Shares of Dollar Tree fell Thursday and hit a 52-week low, after the retailer said customers’ shopping lists have largely narrowed to food and necessities.
The discounter joins a growing group of shops catering to consumers who’ve turn into more price-sensitive and selective about spending. Macy’s and Foot Locker also reported this week that sales have been hit as customers largely skip over discretionary items, as they cope with rising rates of interest and juggling expenses like commuting, dining out and paying for costlier groceries.
On a call with investors, Dollar Tree CEO Rick Dreiling said customers’ shopping patterns reflect a tougher economic backdrop and a reversion to pre-pandemic spending habits.
“While the difficult macro environment continues to pressure our sales mix in each segments, I’m pleased with the gains in traffic, latest customers and market share,” he said.
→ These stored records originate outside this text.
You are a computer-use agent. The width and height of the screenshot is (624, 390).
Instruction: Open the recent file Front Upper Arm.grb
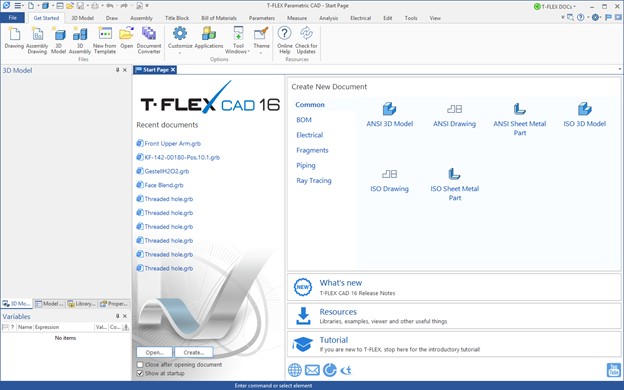pos(173,144)
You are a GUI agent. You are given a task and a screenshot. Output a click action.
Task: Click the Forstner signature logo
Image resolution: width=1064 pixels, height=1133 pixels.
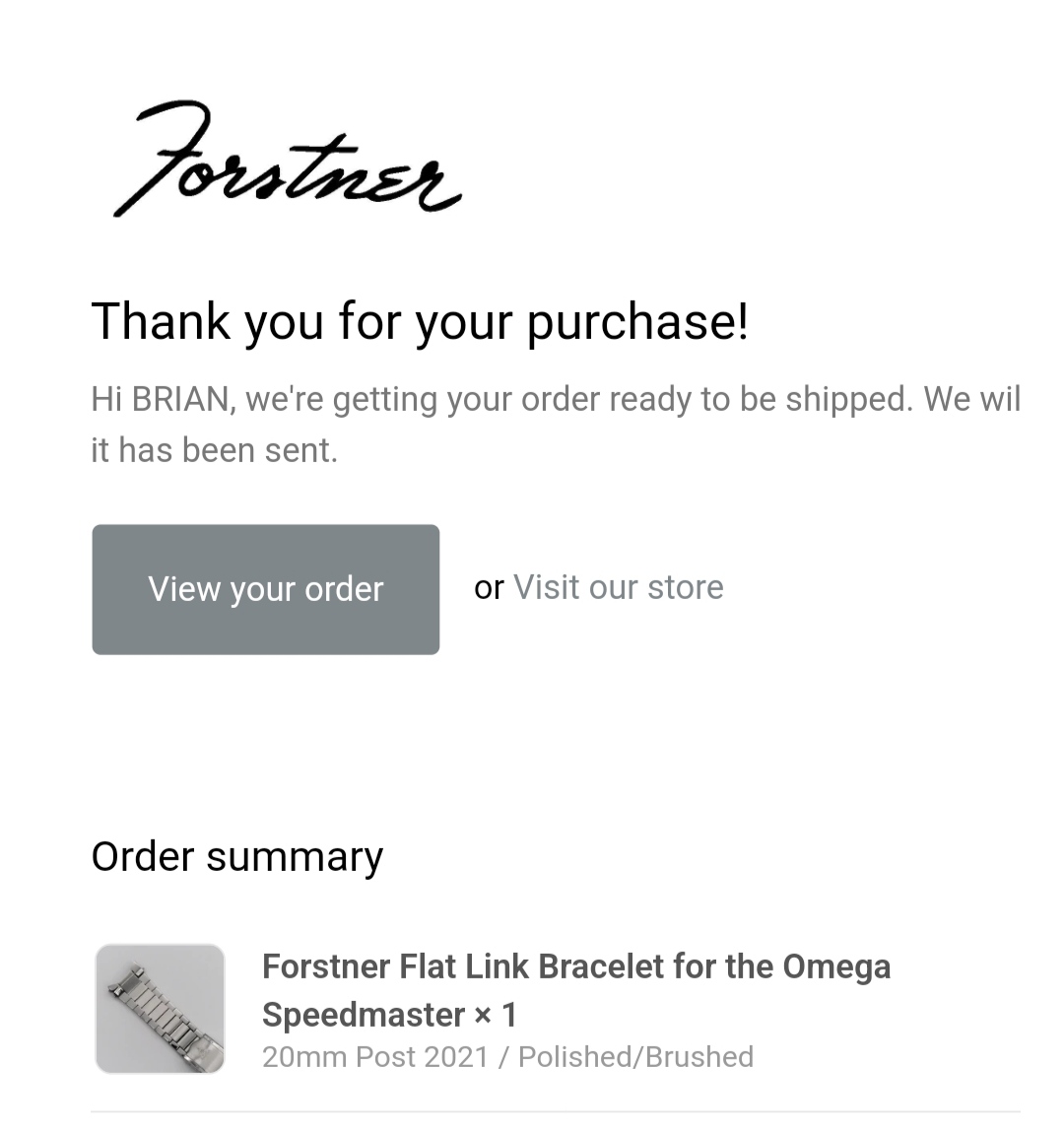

Dollar Tree, which incorporates its namesake banner and more grocery-focused Family Dollar, saw its stock price fall 10% — at the same time as it beat Wall Street’s fiscal second-quarter expectations.
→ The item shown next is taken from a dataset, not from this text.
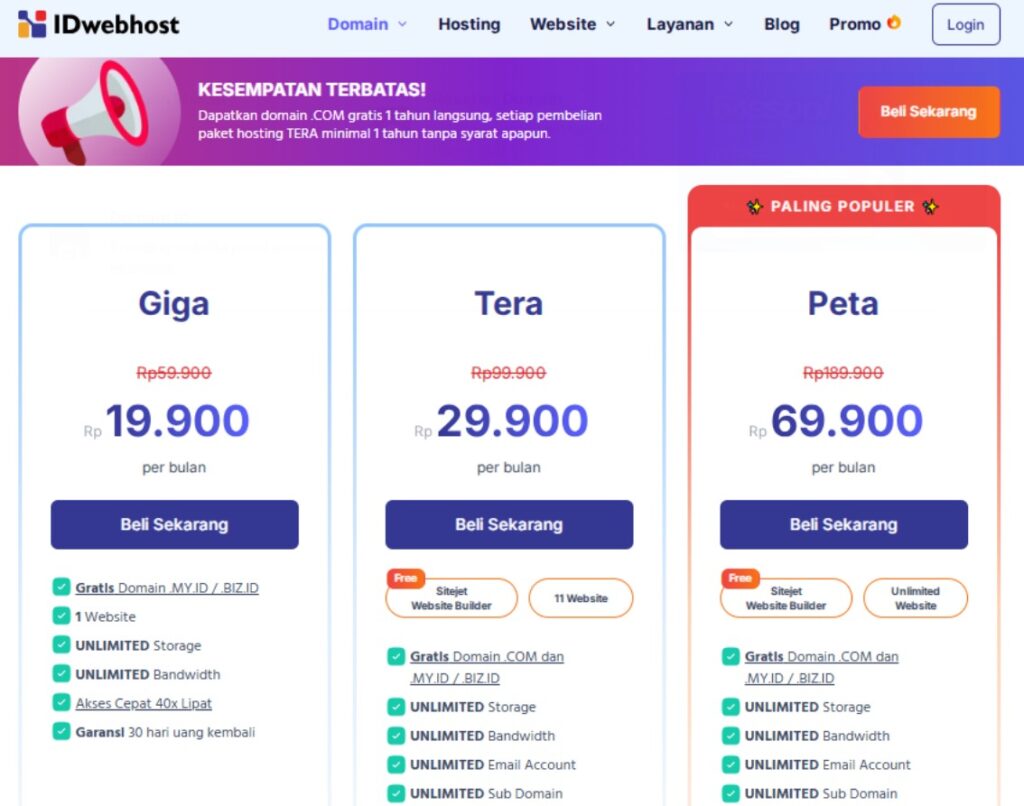Click the IDwebhost logo icon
The corporate raised its full-year forecast for sales, but narrowed its outlook for earnings. Dollar Tree said the guidance reflects improved sales, and attributed the tighter profit range to more low-margin purchases akin to food, ongoing challenges with shrink, the term used for lost, damaged or stolen goods, and better diesel fuel costs.
Dollar Tree now expects consolidated net sales to range from $30.6 billion to $30.9 billion for the total fiscal yr, and earnings per share to range from $5.78 to $6.08. It had previously forecast consolidated net sales of between $30.0 billion and $30.5 billion and diluted earnings per share of between $5.73 and $6.13. Dollar Tree’s guidance disillusioned Wall Street, because the lower end of its earnings forecast fell below consensus expectations.
Here’s how the corporate did for the three-month period that ended July 29, compared with what Wall Street expected, based on a survey of analysts by Refinitiv:
- Earnings per share: 91 cents vs. 87 cents expected
- Revenue: $7.32 billion vs. $7.18 billion expected
Net income fell to $200.4 million, or 91 cents per share, from $359.9 million, or $1.61 per share, a yr earlier.
Total revenue rose from $6.77 billion within the year-ago period.
Same-store sales climbed 6.9% across the corporate. On the Dollar Tree chain, same-store sales increased 7.8% and for Family Dollar, same-store sales rose 5.8% yr over yr.
Dollar Tree is in the midst of a broader effort to revamp its stores and its price points. Dreiling, former executive chairman of the corporate’s board and ex-CEO of rival Dollar General, has spearheaded the turnaround since he was named chief executive of Dollar Tree early this yr.
The corporate has expanded its range of things to incorporate more that sell for a better price point, akin to frozen and refrigerated items that sell for $3, $4 and $5.
Throughout the second quarter, Dollar Tree’s margins got hurt by shoppers’ emphasis on buying food and essentials, which are inclined to be less profitable. Together with that spending shift, the corporate’s profits have gotten squeezed by higher expenses including wage increases for store employees, investments in store repairs and larger utility bills resulting from hotter summer weather in much of the country.
Its margins also decreased compared with the year-ago period when it phased in price hikes from $1 to $1.25.
More retailers have called out shrink as a challenge, too, as some thieves steal goods to sell on third-party marketplaces. On a call with investors, Dreiling said the retailer is rolling out latest approaches to try to stop theft within the back half of the yr. Those efforts include moving and locking up some merchandise and even discontinuing some heavily targeted items.
At each chains, shoppers made more frequent trips to stores within the second quarter. The Dollar Tree chain saw an almost 10% jump in traffic, but the typical amount spent by customers who visited the stores dropped by 1.6%. At Family Dollar, traffic rose by about 3% and the typical ticket increased by about 2%.
Individually, U.S. regulators announced a settlement this week with Dollar Tree and competitor Dollar General, which were each issued workplace safety violations. As a part of the settlement, the retailers must fix hazards for workers, akin to blocked exits and unsafe storage of materials.
In an announcement, Dollar Tree COO Mike Creedon said the corporate is “implementing substantial safety policies, procedures, and training, all intended to safeguard the wellbeing of our associates.”